EXERCISE PROMPT: Quote only the lines that start at the line with "Task: Click the Limit : $300 text" and run to the end of the entries; omit the pictures.

SOURCE INFORMATION:
====================

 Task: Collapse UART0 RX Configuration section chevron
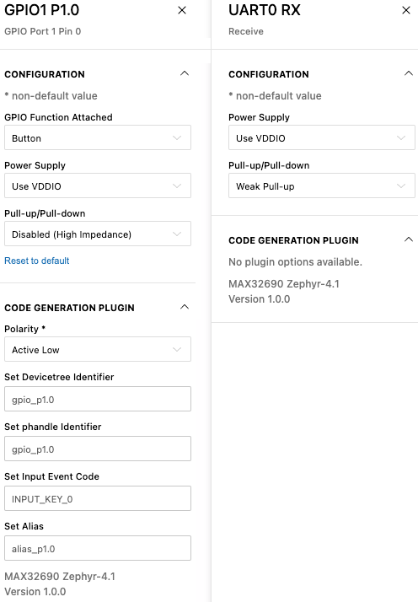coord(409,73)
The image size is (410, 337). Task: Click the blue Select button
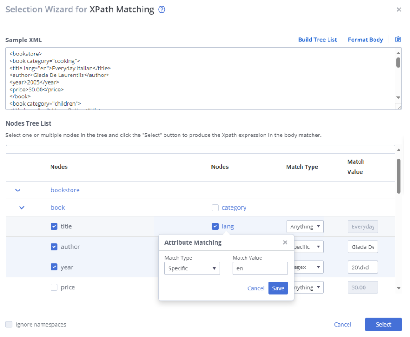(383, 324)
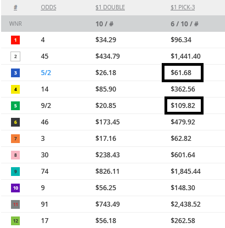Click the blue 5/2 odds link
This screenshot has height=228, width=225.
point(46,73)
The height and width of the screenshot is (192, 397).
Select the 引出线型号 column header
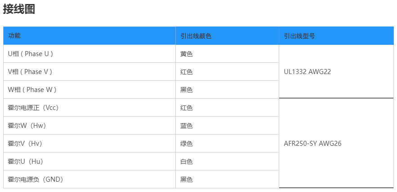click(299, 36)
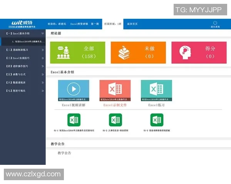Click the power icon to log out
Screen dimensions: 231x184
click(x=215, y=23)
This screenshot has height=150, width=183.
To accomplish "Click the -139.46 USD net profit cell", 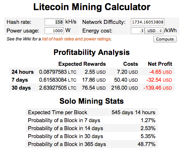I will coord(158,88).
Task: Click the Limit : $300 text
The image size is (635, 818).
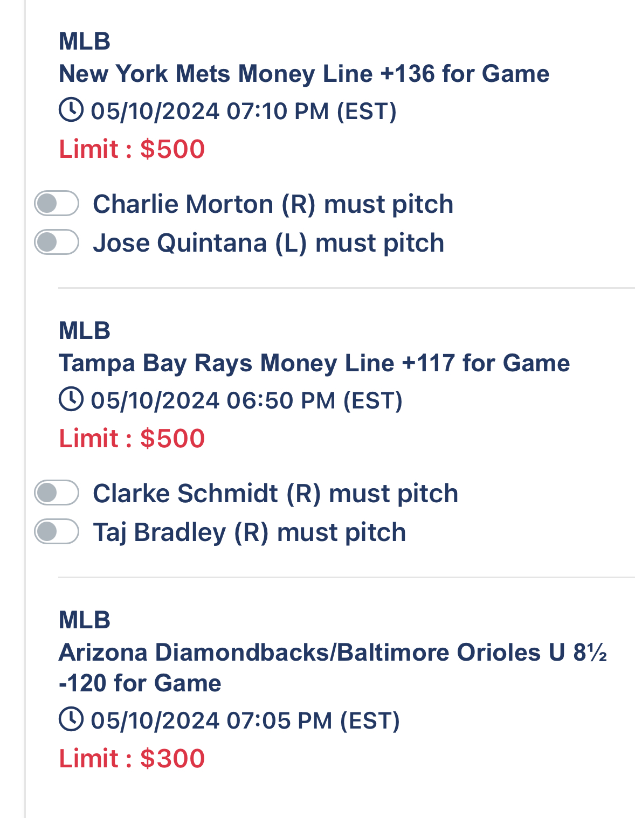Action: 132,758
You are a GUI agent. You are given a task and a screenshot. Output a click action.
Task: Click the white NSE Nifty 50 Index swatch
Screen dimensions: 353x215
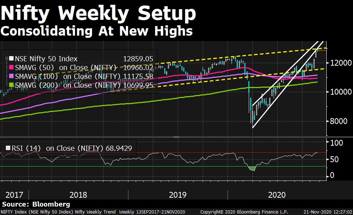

====================

ANSWER TO THE PROBLEM:
Task: Click the Limit : $300 text
The image size is (635, 818).
Action: 132,758
You are a GUI agent. You are given a task and a screenshot. Output a click action.
Task: Click the white NSE Nifty 50 Index swatch
Screen dimensions: 353x215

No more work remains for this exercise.